=== Section Start ===

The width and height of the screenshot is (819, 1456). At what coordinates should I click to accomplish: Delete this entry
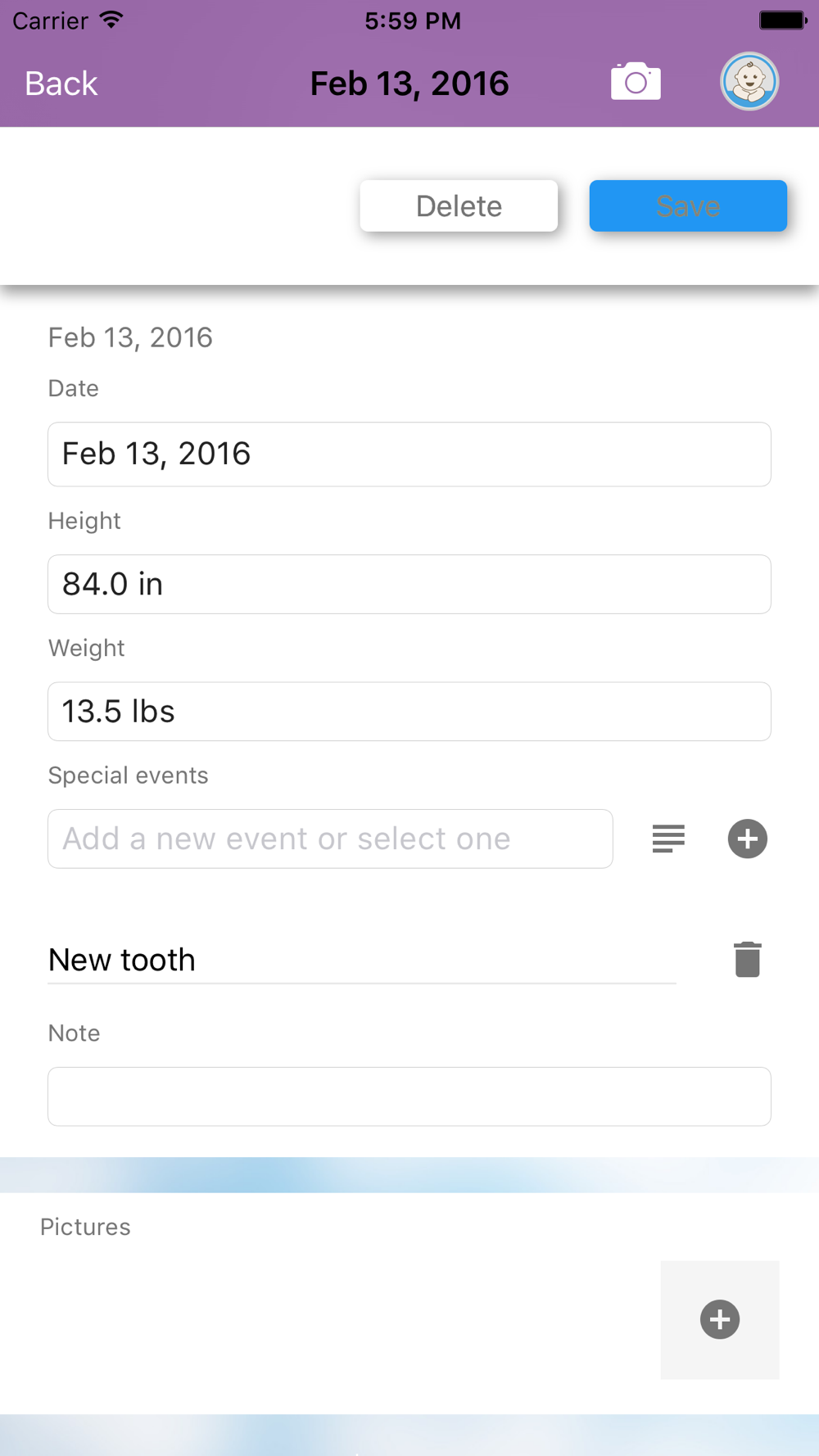tap(459, 206)
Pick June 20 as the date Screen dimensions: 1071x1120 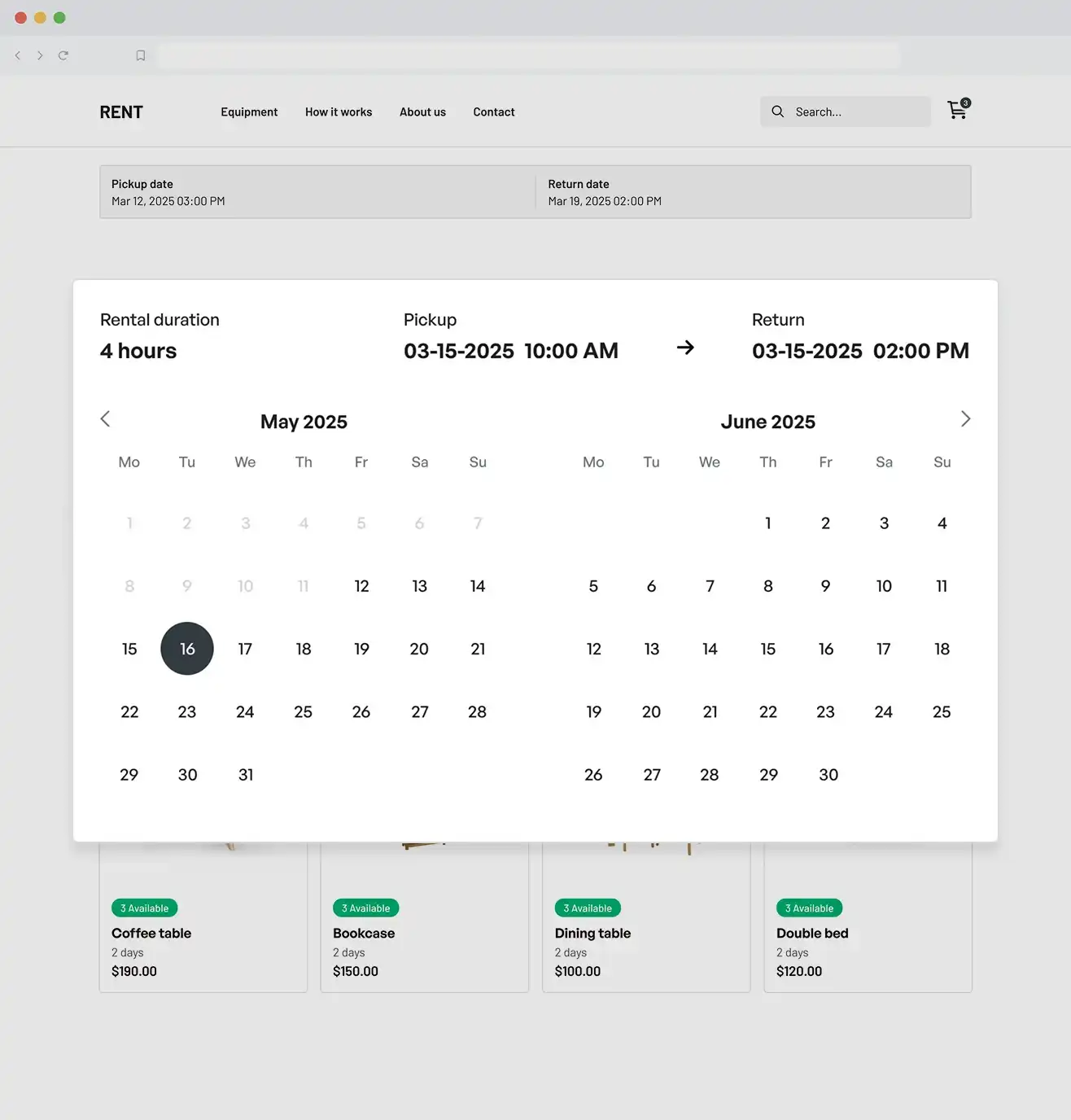pyautogui.click(x=651, y=712)
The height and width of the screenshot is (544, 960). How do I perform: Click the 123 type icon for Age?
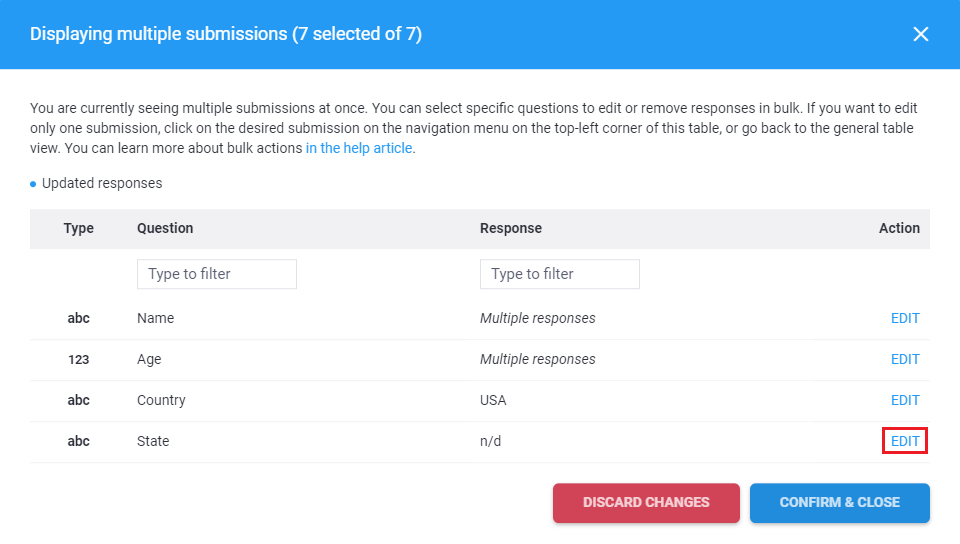tap(79, 359)
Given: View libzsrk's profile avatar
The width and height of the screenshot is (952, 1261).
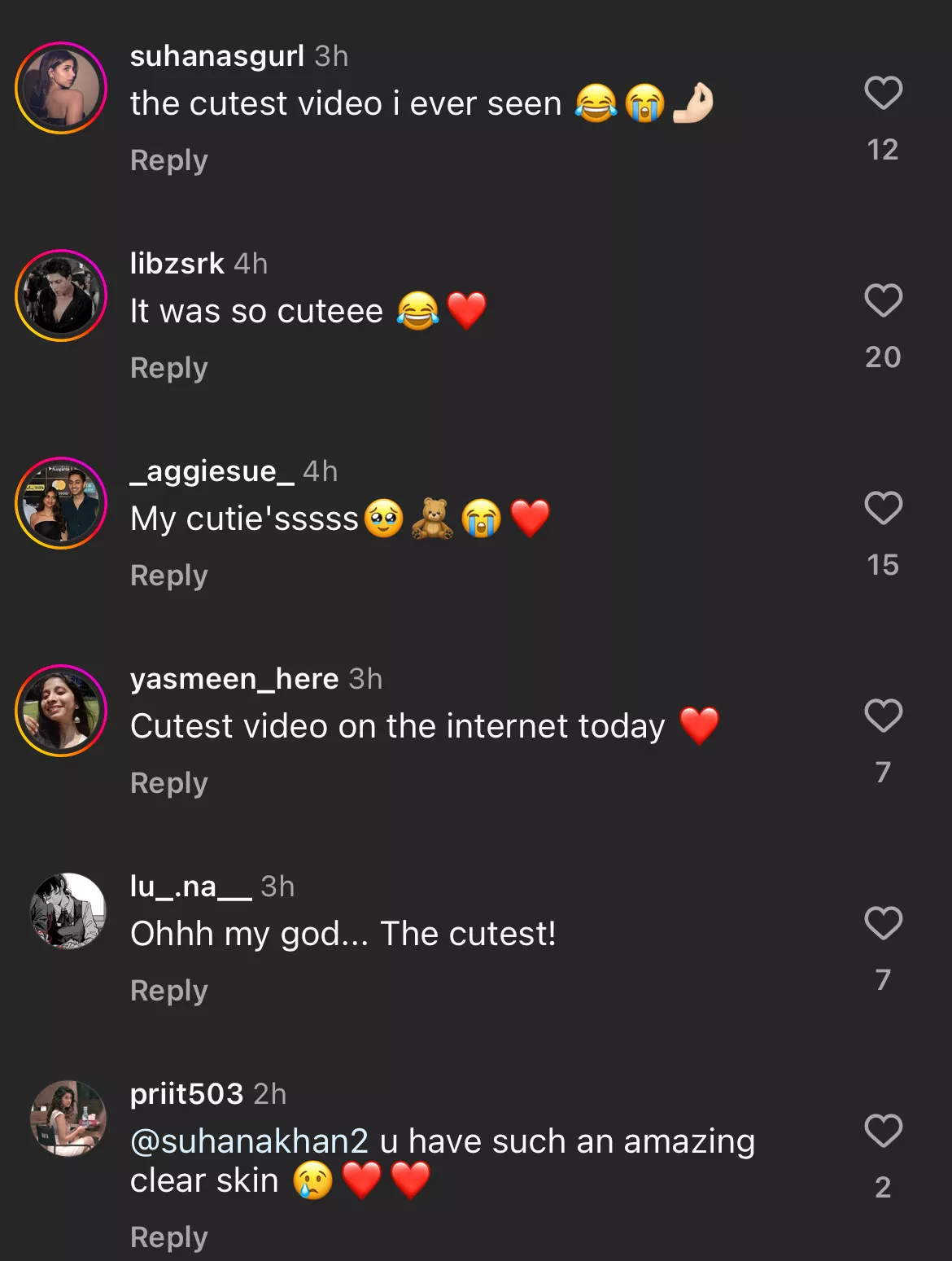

=== Section End ===

- [WHAT YOU ARE ASKED TO DO]
An acceptable answer holds exactly the lines from the one with "The height and" through the end of the entries above, both ends kept, and no pictures at all.

- [RESULT]
The height and width of the screenshot is (544, 960). How do I perform: Click the 123 type icon for Age?
tap(79, 359)
Given: View libzsrk's profile avatar
The width and height of the screenshot is (952, 1261).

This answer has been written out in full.